--- Données du corpus ---
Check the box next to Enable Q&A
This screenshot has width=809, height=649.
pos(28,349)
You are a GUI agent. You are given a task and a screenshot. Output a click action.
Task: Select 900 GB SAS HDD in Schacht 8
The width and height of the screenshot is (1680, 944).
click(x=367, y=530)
---
◆ Énoncé
Recopiez mot pour mot chacune des lignes du matériel ci-dessus.

◆ Corrigé
Check the box next to Enable Q&A
This screenshot has width=809, height=649.
pos(28,349)
You are a GUI agent. You are given a task and a screenshot. Output a click action.
Task: Select 900 GB SAS HDD in Schacht 8
The width and height of the screenshot is (1680, 944).
click(x=367, y=530)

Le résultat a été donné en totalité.